Uploaded by lcc0612 on 02.02.2010

Transcript:

Hello YouTube ans welcome to another episode of sorting algorithms!

As promised, today I will show you how to Quicksort physical media

For the purposes of today's demonstration

I'm going to use a pack of cards - Right here

Yes, the entire deck

For simplicity we will ignore the suits

We will only look at the numerical values of each card

Picture cards will have their logical values

That means A=1, J=11

Q=12 and K=13

Without further ado, let's jump into the sorting

First I'll prove that there are no strings attached

So I will shuffle the deck

Alright here's the deck, more or less pretty well shuffled

The technique to sorting, say, a deck of cards, using Quicksort

is actually pretty simple. You pick a pivot value

I'm going to pick the first card each time. So 8 in this case.

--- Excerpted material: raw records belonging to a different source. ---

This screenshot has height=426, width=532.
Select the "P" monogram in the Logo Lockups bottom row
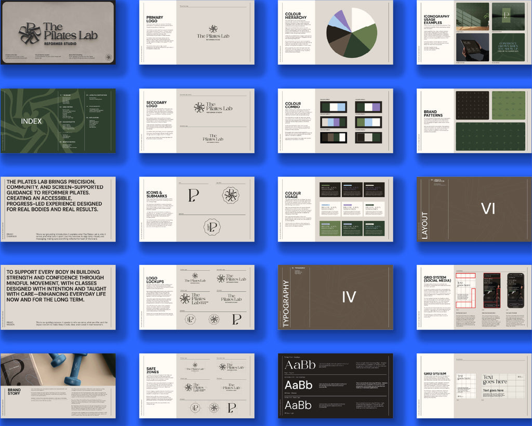point(236,319)
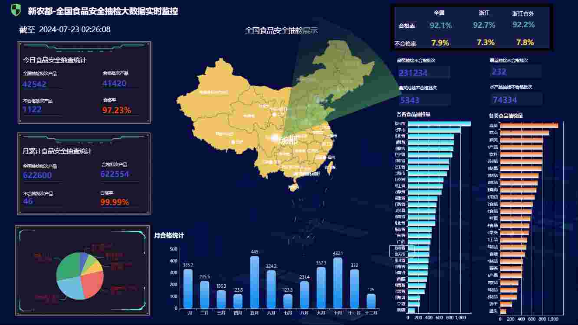The width and height of the screenshot is (578, 325).
Task: Click the 十月 bar showing 432.1
Action: coord(338,283)
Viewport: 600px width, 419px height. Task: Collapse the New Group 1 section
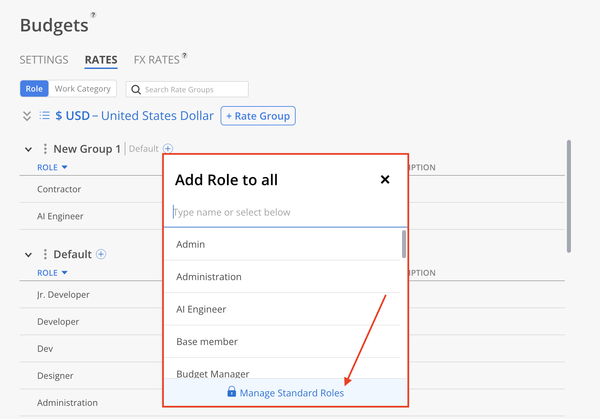29,149
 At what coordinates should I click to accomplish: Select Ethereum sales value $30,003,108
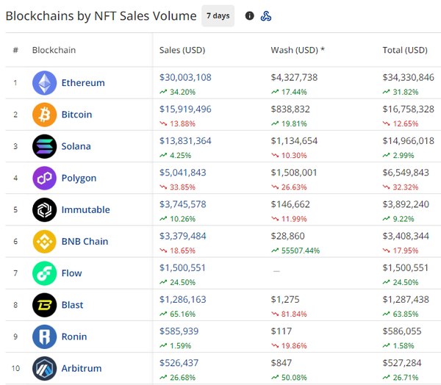click(x=185, y=77)
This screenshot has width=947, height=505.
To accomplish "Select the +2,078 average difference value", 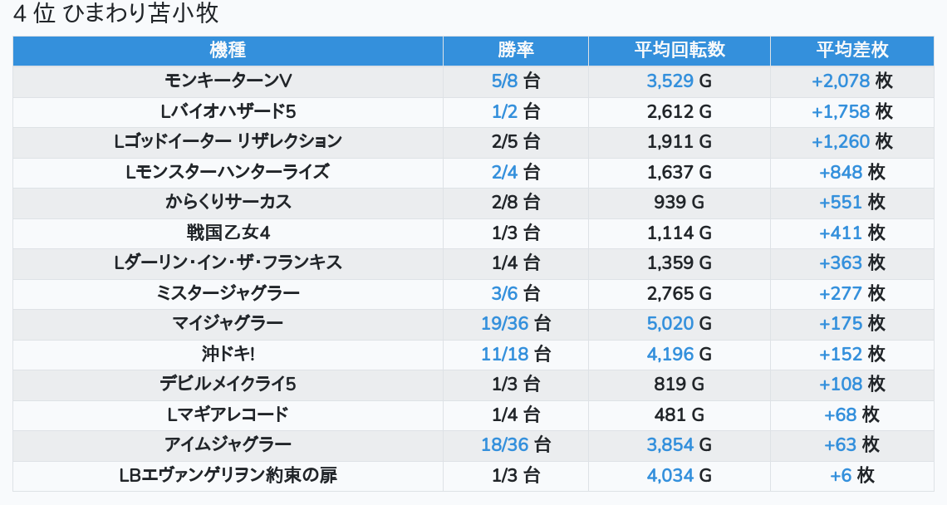I will point(841,81).
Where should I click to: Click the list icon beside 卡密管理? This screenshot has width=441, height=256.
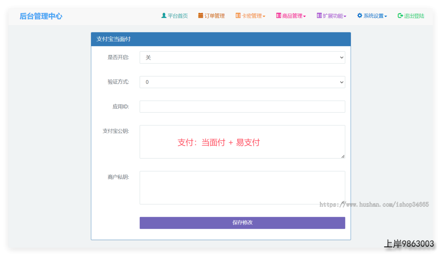click(x=238, y=16)
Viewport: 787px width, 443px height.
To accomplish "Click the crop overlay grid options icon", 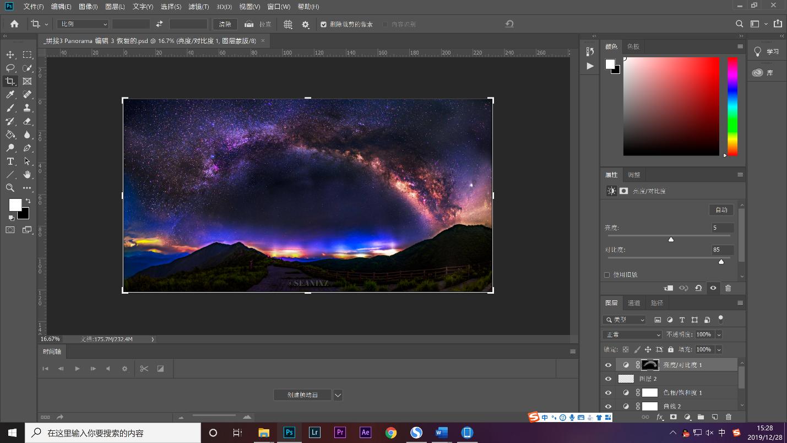I will point(288,24).
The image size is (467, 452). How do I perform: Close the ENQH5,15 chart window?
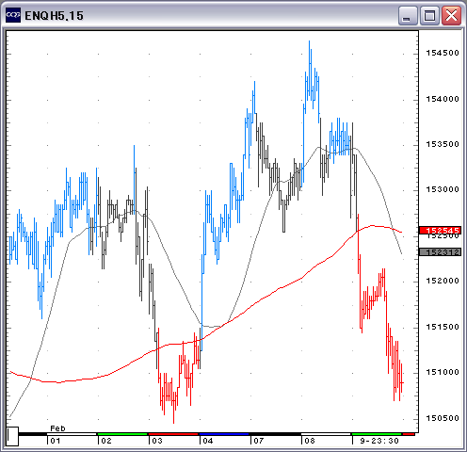[x=451, y=15]
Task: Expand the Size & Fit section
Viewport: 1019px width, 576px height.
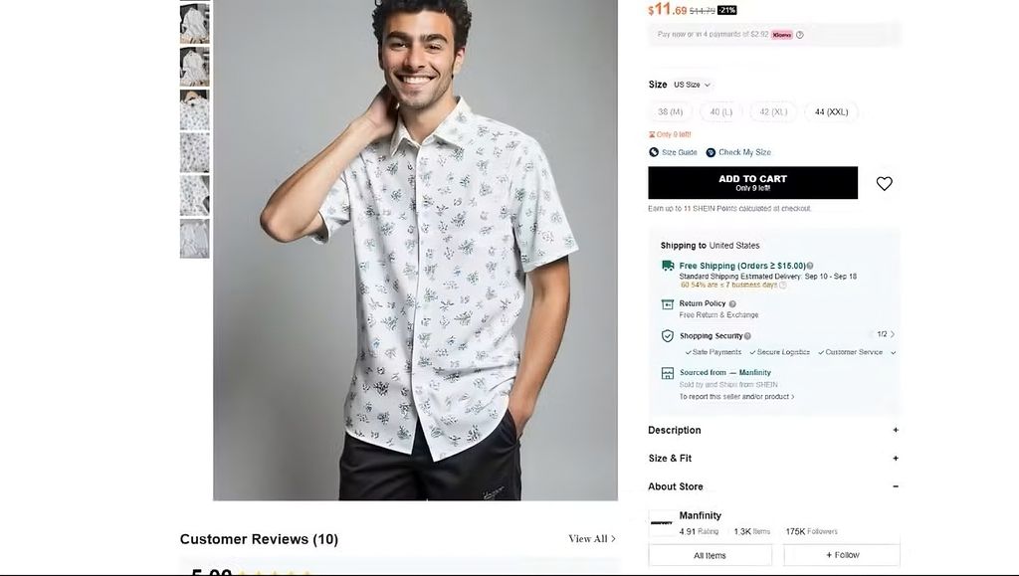Action: (x=895, y=459)
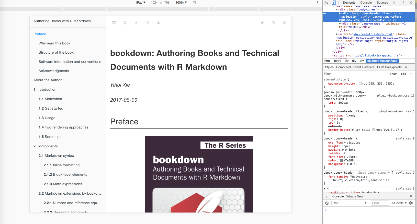
Task: Click the search magnifier icon in book toolbar
Action: point(125,23)
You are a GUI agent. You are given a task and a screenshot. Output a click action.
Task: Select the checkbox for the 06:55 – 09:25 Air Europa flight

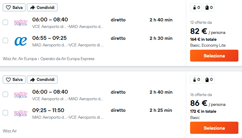click(5, 40)
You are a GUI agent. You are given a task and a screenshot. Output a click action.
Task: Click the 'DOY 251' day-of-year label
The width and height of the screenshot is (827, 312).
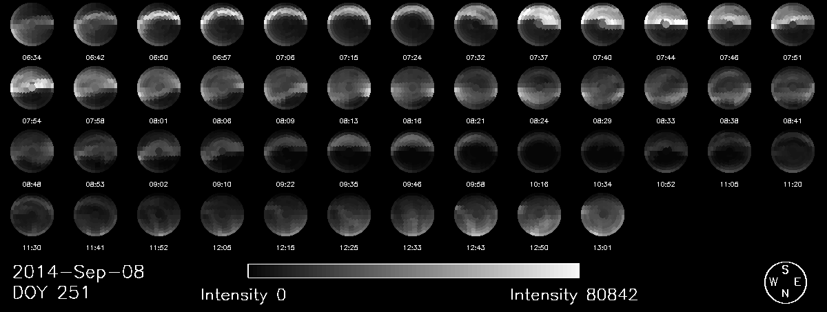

So now I will split the rest of the cards into two sublists

One on both left and right, just like normal quicksort

On the left, the cards will be smaller than or equals to 8

Cards on the right will be larger than 8

Notice that in my other videos I don't tell you what to do when two same values are encountered

It doesn't matter what you do, as long as you do it the same way every time

If I decide that when a same value is encountered it must go to the right

As long as I do it that way all the time it's going to be ok

Similarly to what I'm doing now, whenever two equal cards are encountered

I'll put it to the left. And as long as I do that every time

It's going to be fine

What I will do now is split the cards into two sublists

Alright, what next?

Remember that quicksort keeps moving left until there's nothing left on the left side

And then move on to the right side

So I will now repeat the same process on the left sublist

So now I'll move the existing pivot and right sublist aside. Don't worry I won't mess them up.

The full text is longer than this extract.